Using the information:
a - Could you print the passage on hospital discharge and medication safety between "The Challenge of" and "unnecessary pharmacy workload.", inclusive?
b - Can you carry on the article about medication risks after hospital discharge from the point where it stops?

Quoted passage:

The journey from hospital to home, often called “Hospital > Pharmacy > Home” (HPH) Transitions, is a critical point in patient care. While necessary for recovery, this transition is fraught with risks, particularly concerning medication safety. A study on post-hospital discharge in Canadian community pharmacies shed light on the systemic weaknesses and communication breakdowns that put patients at risk and burden community pharmacists.

The Challenge of Discharge

Discharge orders from the hospital can be challenging for patients, their families, and community pharmacists. Community pharmacists are the frontline defense, assessing discharge prescriptions for accuracy, appropriateness, medication education needs, and barriers to access.

However, communication breakdowns and flawed systemic processes are major contributors to risk. When medications are changed in the hospital, patients and pharmacists often lack clear communication from discharge orders, which can lead to avoidable issues such as:

  • Delays or omission of therapy 
  • Unnecessary duplicate healthcare provider work 
  • Hospital readmissions 

These errors are associated with avoidable patient harm and unnecessary pharmacy workload.

Entries shown:
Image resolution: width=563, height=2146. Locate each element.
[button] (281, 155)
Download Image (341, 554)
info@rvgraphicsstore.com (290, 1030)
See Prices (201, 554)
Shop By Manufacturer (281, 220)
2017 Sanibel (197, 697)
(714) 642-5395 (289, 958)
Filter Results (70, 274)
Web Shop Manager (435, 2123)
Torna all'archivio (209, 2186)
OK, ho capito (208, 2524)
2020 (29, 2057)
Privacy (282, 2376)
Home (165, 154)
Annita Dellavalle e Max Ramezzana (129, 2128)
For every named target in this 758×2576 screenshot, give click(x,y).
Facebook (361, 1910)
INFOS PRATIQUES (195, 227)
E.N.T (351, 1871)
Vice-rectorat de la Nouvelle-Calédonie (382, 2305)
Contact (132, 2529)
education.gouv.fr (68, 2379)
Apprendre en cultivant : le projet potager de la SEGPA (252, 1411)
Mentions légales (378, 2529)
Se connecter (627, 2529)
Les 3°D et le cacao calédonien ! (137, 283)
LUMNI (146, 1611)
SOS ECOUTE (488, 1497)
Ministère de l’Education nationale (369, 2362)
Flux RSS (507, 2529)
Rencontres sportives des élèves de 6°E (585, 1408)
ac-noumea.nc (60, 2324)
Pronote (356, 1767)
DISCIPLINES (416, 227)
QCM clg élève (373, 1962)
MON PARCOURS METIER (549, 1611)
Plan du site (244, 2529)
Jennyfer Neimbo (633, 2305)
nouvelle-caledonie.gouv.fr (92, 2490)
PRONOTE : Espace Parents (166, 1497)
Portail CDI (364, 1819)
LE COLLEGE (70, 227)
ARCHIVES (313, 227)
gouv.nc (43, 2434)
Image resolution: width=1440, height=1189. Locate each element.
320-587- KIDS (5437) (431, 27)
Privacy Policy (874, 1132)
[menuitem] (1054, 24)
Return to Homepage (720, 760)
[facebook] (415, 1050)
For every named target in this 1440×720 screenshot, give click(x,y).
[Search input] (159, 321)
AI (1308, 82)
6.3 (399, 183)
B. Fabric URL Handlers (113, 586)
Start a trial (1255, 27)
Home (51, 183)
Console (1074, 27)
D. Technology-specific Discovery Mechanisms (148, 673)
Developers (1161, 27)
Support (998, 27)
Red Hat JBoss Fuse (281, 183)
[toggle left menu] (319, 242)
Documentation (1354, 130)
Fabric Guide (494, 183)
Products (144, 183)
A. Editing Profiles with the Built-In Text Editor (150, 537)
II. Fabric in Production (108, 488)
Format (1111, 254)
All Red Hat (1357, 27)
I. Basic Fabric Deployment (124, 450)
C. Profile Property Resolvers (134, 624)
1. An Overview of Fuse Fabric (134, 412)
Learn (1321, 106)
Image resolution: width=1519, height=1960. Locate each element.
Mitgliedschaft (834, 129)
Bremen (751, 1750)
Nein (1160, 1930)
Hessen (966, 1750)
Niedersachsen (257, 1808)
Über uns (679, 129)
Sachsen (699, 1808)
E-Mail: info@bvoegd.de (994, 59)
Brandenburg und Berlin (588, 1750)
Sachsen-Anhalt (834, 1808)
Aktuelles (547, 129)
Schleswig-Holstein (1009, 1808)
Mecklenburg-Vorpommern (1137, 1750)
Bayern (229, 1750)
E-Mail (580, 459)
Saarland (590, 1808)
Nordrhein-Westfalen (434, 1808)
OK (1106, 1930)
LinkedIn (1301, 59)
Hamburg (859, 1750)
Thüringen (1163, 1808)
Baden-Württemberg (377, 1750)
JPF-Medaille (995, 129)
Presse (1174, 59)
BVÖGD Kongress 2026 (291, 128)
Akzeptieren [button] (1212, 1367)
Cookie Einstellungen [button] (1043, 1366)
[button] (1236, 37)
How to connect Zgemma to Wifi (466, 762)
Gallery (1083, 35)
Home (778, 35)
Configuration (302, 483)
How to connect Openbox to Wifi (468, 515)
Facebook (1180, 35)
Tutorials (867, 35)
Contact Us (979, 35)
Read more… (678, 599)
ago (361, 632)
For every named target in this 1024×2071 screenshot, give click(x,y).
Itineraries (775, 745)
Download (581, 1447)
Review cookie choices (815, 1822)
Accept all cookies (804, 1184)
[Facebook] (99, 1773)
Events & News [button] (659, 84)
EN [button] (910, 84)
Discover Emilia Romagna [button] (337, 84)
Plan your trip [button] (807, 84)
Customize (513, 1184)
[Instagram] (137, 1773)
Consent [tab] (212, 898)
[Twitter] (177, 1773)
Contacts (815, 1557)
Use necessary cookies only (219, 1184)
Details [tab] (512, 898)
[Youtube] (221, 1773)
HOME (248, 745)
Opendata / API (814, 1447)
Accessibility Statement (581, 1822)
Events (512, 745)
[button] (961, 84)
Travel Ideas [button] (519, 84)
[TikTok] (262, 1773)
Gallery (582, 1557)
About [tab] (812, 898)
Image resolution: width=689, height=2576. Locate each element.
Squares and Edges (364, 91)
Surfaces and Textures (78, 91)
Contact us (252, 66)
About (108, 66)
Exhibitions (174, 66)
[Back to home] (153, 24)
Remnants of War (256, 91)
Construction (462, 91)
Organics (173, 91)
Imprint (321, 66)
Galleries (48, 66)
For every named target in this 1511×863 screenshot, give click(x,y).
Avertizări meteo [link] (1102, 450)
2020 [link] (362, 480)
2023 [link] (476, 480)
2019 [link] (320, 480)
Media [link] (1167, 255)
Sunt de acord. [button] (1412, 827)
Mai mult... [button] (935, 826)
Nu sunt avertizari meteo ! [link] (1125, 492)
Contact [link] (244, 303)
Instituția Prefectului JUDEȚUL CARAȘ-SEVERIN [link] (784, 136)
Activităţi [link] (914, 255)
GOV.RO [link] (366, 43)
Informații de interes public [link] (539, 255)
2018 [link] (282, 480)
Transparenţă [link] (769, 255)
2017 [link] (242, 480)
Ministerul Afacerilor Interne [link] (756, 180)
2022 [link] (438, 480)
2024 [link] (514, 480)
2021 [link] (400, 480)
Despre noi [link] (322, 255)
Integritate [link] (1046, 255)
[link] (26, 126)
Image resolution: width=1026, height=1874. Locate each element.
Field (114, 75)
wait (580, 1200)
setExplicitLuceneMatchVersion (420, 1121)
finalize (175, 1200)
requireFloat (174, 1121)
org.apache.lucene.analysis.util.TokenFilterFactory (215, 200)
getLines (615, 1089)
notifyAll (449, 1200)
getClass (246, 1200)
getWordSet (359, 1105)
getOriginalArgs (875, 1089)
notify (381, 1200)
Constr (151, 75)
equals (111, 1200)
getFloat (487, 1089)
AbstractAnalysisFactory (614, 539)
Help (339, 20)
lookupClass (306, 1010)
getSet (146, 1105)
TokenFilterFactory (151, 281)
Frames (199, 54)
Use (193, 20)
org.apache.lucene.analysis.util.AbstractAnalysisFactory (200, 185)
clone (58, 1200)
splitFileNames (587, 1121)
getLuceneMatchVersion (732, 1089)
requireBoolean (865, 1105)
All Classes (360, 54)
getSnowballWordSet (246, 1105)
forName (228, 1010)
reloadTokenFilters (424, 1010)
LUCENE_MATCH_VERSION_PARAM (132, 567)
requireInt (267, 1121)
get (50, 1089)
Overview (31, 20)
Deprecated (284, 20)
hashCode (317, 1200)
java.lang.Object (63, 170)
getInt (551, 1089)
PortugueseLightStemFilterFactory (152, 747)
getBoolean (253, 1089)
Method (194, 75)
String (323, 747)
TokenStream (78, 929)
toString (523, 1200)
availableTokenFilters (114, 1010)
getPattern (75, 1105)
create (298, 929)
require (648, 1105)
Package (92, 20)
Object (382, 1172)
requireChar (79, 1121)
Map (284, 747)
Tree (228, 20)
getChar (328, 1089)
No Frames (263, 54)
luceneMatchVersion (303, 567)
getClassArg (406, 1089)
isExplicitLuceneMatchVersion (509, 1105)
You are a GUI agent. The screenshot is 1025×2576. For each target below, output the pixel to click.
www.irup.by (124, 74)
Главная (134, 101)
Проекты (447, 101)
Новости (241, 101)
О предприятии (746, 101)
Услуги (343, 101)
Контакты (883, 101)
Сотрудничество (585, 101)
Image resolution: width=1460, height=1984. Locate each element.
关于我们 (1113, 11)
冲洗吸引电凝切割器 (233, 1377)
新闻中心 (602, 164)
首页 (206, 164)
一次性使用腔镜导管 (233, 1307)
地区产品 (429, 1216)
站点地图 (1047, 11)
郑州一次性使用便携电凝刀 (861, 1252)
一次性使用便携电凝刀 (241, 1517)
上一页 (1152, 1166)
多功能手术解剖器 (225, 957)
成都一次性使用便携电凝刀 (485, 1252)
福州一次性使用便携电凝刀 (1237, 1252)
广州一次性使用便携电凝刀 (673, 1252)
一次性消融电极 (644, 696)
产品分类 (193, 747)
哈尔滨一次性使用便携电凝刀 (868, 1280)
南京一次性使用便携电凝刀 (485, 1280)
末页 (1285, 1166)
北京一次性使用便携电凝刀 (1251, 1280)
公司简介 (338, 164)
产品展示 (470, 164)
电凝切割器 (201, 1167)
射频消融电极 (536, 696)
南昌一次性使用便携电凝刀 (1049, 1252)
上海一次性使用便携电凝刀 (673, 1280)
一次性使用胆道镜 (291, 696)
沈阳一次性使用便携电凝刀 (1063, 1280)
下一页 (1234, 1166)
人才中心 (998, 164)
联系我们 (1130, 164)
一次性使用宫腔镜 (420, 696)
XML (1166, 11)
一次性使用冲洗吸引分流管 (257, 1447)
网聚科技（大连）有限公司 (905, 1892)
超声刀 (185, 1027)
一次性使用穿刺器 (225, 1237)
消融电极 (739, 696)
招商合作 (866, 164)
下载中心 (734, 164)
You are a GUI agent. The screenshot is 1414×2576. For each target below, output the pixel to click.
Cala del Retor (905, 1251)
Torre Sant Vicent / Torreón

Numbered answers:
a -
The Challenge of Discharge

Discharge orders from the hospital can be challenging for patients, their families, and community pharmacists. Community pharmacists are the frontline defense, assessing discharge prescriptions for accuracy, appropriateness, medication education needs, and barriers to access.

However, communication breakdowns and flawed systemic processes are major contributors to risk. When medications are changed in the hospital, patients and pharmacists often lack clear communication from discharge orders, which can lead to avoidable issues such as:

  • Delays or omission of therapy 
  • Unnecessary duplicate healthcare provider work 
  • Hospital readmissions 

These errors are associated with avoidable patient harm and unnecessary pharmacy workload.

b -
Insights from the Study

A study conducted in New Brunswick, Canada, aimed to explore factors increasing the burden on community pharmacies and contributing to patient harm following hospital discharge to home over a 120-day period. The research involved 131 community pharmacies, representing 55% of the pharmacies in the province, utilizing a shared digital incident reporting system.

The results highlighted significant issues:

  • Impact of Events: Of the reported events (Medication Safety Events), 55% were “good catches” where the pharmacy prevented harm, but 45% were “incidents” where patient therapy was impacted or led to readmission (harm level of none, mild, or moderate).
  • Communication Breakdown: A staggering 55% of reports included unclear guidance on whether to stop, continue, or adjust medications. Furthermore, 41% of patients often lacked understanding of instructions or prescription location.
  • Systemic/Process Issues: 66% of issues were traced to hospital discharge prescribing systems. Other issues included:
    • Incomplete medication reconciliation (27%) 
    • Errors in dose, strength, or frequency (30%) 
    • Missing medications, leading to untreated conditions (23%) 
  • Workload Impact: 100% of cases involved duplication of work at the community pharmacy level

Refer the poster for detailed insights.📄 Download the FIP 2025 Poster

The Role of Digital Technology in Safer Transitions

The study’s findings underscore a critical message: while community pharmacists play a key role in preventing harm, systemic communication and process issues continue to create risk during transitions of care.

Importantly, the research — enabled by data collected through the Pharmapod platform — highlights a clear path forward.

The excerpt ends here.